OLORES

Me gusta cómo huelen el disolvente y el campo por las mañanas. Adoro el olor de la cebolla mientras se sofríe, el del césped recién cortado, el de los niños pequeños y el del chocolate.

No me gusta cómo huele la gasolina, ni el incienso, ni el aceite de oliva al calentarse.

Me conmueve el olor de las margaritas y el de algunos hombres que conozco.

Me gusta oler los libros nuevos y la pintura fresca, las mandarinas, el pan aún caliente. Me enloquece el olor de las manzanas asadas y me despierta el del zumo de naranja.

No me gustan los ambientadores ni los brillos de labios cuyo apestoso kiwi tarda varias horas en dejar de estorbar. No me gustan los hombres que se esconden detrás de una nube de colonia ni las mujeres que dejan el ascensor convertido en una cámara de gas patrocinada por Carolina Herrera.

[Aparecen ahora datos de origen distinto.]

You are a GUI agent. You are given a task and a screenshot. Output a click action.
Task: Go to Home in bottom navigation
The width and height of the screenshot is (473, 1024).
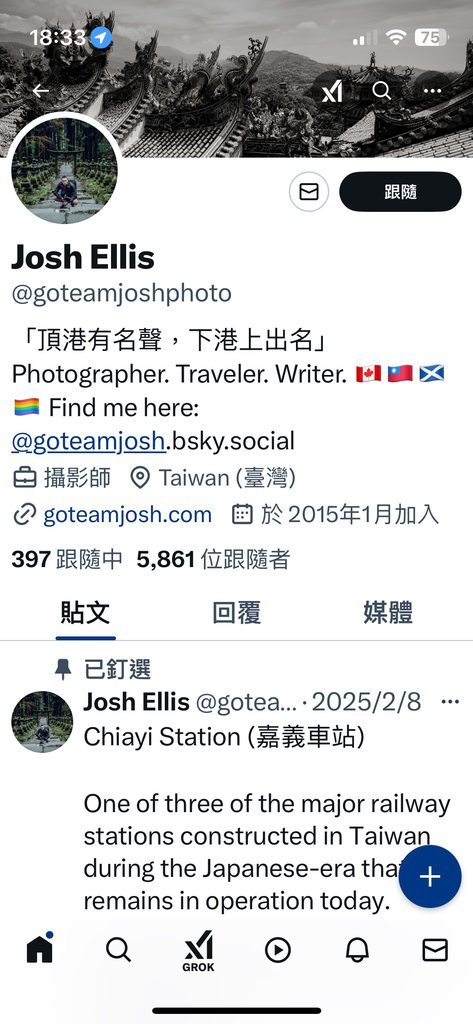tap(39, 948)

El olor del café me alegra el corazón y el de leña verde me hace llorar los ojos.

Muchas veces baso mis gustos y mis confianzas en cómo huele la gente y es que, como decían en “El perfume”, a alguien que no huele no se le puede querer. Y por eso, entre otras cosas, el mundo es un lugar aburridísimo cuando uno tiene la nariz tapada.